For senior Konhee Chang, Kandinsky’s “Circles in a Circle” painting sings. Or at least it will soon.

Chang is about halfway through a project to turn the famous painter’s work into a musical score. Each of the 50 or so circles and lines will be assigned a musical note according to Kandinsky’s theories on sound and image, and the ultimate tune will depend on which order the viewer chooses to “play” those notes, similarly to how a painter selects the sequence to paint.

“I’m interested in this relationship between seeing and hearing,” Chang says. “I wanted to look at paintings and imagine a sound that could be a musical representation.”

Chang, a double major in visual studies and economics, began the work during a summer fellowship with the Price Lab for Digital Humanities, one of three such students. The other two, Rebecca Heilweil and Izzy Korostoff, studied media coverage of free speech and the design of Philadelphia streets in the 20th century, respectively. The trio made up the inaugural class of undergraduate Price Lab fellows.

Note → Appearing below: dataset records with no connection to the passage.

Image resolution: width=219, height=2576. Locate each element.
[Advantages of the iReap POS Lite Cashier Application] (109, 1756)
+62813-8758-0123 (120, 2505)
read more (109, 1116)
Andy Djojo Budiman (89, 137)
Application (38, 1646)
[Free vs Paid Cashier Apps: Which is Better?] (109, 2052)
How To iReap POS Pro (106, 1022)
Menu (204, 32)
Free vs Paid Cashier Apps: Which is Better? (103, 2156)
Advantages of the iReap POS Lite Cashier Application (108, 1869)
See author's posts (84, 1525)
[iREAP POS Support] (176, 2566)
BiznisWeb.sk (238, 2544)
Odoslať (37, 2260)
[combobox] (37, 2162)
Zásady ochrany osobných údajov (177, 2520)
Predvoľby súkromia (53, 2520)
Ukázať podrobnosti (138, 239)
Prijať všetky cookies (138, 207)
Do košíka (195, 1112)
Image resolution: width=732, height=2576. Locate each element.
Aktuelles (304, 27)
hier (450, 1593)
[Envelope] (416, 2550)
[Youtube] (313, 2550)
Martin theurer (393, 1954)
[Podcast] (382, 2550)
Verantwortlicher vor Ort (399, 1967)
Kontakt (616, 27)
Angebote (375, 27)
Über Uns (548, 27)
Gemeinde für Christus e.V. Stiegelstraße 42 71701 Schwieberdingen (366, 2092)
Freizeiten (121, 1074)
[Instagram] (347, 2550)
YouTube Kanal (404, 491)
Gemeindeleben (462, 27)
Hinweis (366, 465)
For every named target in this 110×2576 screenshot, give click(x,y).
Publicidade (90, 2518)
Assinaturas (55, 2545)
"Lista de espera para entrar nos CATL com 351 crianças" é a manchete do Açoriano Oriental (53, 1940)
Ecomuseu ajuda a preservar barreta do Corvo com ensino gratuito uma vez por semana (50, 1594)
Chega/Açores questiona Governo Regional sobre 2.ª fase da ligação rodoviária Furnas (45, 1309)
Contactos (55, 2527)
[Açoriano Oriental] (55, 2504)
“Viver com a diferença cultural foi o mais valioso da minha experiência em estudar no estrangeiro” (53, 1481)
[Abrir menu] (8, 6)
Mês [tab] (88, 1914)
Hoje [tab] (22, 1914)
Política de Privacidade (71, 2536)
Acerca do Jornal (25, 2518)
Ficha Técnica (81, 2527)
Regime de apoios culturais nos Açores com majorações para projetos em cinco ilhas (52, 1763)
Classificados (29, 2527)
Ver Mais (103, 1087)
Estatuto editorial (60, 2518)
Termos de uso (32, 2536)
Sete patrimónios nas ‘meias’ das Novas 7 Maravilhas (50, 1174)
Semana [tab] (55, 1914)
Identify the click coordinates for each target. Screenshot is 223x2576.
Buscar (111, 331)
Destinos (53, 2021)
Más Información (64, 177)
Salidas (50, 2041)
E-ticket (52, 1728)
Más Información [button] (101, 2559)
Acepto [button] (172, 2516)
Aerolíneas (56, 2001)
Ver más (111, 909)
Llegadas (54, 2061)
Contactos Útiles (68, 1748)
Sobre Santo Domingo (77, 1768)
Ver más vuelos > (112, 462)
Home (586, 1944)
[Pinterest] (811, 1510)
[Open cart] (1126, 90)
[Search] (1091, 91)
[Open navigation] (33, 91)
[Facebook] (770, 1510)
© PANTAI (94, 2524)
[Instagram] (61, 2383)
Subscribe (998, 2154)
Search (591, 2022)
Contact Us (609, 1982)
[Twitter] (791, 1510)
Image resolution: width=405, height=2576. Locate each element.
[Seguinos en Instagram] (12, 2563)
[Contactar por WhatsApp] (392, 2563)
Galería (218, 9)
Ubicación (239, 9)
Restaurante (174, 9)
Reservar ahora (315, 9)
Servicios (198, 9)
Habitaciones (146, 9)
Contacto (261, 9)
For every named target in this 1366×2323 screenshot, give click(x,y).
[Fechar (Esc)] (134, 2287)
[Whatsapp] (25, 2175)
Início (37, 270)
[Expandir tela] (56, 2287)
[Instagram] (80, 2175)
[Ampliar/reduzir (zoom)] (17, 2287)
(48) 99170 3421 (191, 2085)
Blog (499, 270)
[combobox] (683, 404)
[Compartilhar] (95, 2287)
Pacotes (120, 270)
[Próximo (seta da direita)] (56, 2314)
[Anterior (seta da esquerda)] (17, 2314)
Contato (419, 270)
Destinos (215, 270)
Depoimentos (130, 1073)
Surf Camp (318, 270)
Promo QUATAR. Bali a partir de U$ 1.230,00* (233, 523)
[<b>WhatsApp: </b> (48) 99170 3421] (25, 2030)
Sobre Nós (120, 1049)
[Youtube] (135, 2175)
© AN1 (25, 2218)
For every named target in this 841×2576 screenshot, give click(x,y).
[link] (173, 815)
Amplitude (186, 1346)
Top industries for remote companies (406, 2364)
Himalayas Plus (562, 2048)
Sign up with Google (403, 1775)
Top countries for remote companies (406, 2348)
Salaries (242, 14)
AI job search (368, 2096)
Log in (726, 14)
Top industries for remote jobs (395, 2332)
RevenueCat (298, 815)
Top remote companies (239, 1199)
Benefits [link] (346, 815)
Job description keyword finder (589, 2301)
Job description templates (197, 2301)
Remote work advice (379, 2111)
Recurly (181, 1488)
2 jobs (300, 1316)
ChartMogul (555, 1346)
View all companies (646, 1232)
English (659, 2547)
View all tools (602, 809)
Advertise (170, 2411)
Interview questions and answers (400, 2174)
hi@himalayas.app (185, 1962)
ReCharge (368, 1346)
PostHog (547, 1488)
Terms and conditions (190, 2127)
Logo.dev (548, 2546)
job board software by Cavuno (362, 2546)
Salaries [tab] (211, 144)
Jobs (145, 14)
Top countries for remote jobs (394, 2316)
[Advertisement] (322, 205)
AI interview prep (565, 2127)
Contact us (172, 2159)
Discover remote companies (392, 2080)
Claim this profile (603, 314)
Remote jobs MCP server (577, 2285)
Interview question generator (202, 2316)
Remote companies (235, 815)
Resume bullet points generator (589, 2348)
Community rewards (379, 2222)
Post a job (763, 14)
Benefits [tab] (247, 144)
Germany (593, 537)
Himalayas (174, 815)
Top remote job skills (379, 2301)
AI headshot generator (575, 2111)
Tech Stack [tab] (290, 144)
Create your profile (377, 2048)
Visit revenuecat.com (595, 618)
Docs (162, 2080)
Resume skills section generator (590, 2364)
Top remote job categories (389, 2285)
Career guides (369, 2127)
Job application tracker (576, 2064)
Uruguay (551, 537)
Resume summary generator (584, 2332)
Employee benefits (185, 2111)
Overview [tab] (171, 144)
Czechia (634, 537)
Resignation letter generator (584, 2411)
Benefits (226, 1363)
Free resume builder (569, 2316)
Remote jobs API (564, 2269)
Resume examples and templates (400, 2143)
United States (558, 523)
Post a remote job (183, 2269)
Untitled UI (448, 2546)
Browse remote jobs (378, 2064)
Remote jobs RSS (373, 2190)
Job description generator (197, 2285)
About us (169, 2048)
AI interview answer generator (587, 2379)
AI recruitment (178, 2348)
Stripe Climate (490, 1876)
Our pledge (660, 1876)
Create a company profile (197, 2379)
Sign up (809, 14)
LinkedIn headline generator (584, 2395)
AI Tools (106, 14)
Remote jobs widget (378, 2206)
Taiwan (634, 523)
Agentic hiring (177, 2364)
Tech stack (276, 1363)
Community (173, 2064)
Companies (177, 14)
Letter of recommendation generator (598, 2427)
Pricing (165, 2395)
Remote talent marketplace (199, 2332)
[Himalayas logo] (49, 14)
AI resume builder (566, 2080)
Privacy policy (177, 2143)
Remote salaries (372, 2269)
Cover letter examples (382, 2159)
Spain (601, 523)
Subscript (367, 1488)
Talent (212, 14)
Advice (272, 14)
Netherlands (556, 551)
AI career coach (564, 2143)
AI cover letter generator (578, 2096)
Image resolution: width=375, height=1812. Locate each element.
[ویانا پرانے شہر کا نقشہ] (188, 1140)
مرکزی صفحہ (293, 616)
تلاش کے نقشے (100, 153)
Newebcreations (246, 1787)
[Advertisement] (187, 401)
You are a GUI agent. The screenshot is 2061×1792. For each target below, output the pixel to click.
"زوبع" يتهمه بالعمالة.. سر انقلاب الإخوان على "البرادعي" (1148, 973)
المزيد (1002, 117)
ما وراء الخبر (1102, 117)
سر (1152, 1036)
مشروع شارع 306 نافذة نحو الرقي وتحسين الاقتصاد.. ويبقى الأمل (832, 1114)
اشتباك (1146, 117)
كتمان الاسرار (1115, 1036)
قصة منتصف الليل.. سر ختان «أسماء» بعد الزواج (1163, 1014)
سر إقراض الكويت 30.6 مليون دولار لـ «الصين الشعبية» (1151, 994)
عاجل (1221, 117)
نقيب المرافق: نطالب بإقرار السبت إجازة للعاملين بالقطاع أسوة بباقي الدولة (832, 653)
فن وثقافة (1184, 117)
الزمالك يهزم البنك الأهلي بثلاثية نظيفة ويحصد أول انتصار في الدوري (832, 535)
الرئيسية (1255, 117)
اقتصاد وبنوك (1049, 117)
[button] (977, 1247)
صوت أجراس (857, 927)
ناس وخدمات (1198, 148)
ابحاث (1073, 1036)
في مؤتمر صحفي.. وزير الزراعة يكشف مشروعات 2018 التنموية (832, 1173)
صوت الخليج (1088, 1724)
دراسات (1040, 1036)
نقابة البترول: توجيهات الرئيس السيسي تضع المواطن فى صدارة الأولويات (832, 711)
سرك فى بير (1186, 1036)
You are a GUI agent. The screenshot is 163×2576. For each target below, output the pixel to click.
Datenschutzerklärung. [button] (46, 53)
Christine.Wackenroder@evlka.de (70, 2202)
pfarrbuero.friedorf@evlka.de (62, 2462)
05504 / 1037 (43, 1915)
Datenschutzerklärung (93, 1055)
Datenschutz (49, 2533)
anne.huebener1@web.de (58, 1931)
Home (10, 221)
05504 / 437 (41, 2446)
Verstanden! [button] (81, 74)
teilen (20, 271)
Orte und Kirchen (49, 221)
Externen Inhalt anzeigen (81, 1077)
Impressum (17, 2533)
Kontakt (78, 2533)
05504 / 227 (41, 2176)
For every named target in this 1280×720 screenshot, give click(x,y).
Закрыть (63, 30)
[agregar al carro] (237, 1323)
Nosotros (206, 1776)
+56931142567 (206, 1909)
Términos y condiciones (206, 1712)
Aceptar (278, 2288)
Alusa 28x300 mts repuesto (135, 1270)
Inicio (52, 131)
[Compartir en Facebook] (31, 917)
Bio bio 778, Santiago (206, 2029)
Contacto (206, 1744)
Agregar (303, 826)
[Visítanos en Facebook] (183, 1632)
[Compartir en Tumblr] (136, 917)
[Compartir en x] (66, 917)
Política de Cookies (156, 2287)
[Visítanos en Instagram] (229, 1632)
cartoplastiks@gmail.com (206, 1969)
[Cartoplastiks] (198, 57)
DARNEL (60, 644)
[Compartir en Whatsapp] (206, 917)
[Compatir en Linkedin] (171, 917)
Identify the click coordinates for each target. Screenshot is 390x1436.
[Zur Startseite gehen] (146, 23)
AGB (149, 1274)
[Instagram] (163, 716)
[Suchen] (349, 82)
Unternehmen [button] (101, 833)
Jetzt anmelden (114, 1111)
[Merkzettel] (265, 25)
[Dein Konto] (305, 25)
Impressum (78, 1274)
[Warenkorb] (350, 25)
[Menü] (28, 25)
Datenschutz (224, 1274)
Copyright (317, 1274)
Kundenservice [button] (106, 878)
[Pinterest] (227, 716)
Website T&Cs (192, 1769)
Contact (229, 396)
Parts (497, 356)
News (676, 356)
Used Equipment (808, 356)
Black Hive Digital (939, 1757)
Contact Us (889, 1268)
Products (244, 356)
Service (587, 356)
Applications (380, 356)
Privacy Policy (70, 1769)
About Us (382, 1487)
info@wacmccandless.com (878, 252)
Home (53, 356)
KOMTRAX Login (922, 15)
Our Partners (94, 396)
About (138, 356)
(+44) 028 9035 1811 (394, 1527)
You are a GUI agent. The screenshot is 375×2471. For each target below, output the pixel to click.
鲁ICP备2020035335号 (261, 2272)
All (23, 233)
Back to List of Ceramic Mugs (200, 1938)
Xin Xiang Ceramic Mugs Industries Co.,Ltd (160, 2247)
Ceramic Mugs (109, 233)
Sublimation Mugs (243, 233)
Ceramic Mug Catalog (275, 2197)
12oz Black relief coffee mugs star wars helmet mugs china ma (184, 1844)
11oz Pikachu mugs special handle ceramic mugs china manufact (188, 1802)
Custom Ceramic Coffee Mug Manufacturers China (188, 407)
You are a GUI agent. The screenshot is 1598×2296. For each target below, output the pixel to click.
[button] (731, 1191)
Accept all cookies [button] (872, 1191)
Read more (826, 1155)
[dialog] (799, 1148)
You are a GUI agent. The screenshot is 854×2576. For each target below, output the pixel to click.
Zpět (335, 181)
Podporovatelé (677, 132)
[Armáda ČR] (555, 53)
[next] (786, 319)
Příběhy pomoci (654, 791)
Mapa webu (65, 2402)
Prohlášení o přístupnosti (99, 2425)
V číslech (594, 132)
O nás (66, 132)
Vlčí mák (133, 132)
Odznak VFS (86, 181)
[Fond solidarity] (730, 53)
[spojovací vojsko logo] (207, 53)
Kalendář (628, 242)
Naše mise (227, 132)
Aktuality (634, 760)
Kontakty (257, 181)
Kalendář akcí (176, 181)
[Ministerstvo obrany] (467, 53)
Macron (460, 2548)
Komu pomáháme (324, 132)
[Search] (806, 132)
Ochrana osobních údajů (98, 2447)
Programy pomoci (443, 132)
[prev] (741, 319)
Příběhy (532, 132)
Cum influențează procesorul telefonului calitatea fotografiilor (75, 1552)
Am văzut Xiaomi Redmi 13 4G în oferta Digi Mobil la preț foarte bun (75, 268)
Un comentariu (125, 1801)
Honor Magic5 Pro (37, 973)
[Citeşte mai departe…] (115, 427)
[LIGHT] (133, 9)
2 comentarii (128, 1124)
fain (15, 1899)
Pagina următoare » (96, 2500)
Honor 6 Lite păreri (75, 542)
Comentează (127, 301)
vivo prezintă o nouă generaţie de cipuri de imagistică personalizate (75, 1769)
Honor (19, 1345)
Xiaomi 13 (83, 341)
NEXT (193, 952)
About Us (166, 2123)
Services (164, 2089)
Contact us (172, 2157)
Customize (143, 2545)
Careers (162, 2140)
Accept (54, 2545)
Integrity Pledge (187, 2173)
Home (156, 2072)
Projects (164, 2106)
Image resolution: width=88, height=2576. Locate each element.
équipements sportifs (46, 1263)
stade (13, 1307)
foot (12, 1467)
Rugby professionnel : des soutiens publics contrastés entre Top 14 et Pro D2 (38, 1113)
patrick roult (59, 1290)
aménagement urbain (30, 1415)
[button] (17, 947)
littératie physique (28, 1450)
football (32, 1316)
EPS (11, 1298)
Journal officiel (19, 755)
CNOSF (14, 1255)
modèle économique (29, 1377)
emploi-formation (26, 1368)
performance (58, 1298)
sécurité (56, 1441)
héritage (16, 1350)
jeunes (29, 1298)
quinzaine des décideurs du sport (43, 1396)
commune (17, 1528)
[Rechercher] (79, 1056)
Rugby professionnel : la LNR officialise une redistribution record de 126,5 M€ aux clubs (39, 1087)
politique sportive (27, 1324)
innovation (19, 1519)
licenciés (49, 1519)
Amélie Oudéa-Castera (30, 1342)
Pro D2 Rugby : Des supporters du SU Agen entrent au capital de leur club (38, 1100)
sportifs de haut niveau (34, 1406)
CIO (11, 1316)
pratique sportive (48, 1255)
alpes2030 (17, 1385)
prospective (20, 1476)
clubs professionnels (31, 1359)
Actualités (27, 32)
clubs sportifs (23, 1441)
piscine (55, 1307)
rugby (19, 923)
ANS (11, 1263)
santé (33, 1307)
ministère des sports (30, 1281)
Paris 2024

“The independent projects this summer went encouragingly well,” says James English, the John Welsh Centennial Professor of English in Penn Arts and Sciences and the Price Lab’s faculty director. “The fellowship program is a success so far, but it’s still early days.”

Unlike the research support through the center, which matches undergraduates with faculty already doing digital humanities work, these summer fellowships provide more autonomy for students with their own project ideas in mind. Price paired Heilweil, Korostoff and Chang each with an advisor and offered financial support, then set them up with a team from the Penn Libraries and Penn Arts and Sciences computing.

“We start them off with a meeting … to go through the system they’re going to use to gather data and organize it, where they’re going to store it, what kind of encoding, how they will ensure the work they do doesn’t disappear behind a forgotten password,” English says. “There are certain basic practices that people need to follow if they’re going to get involved in a data-gathering digital project.”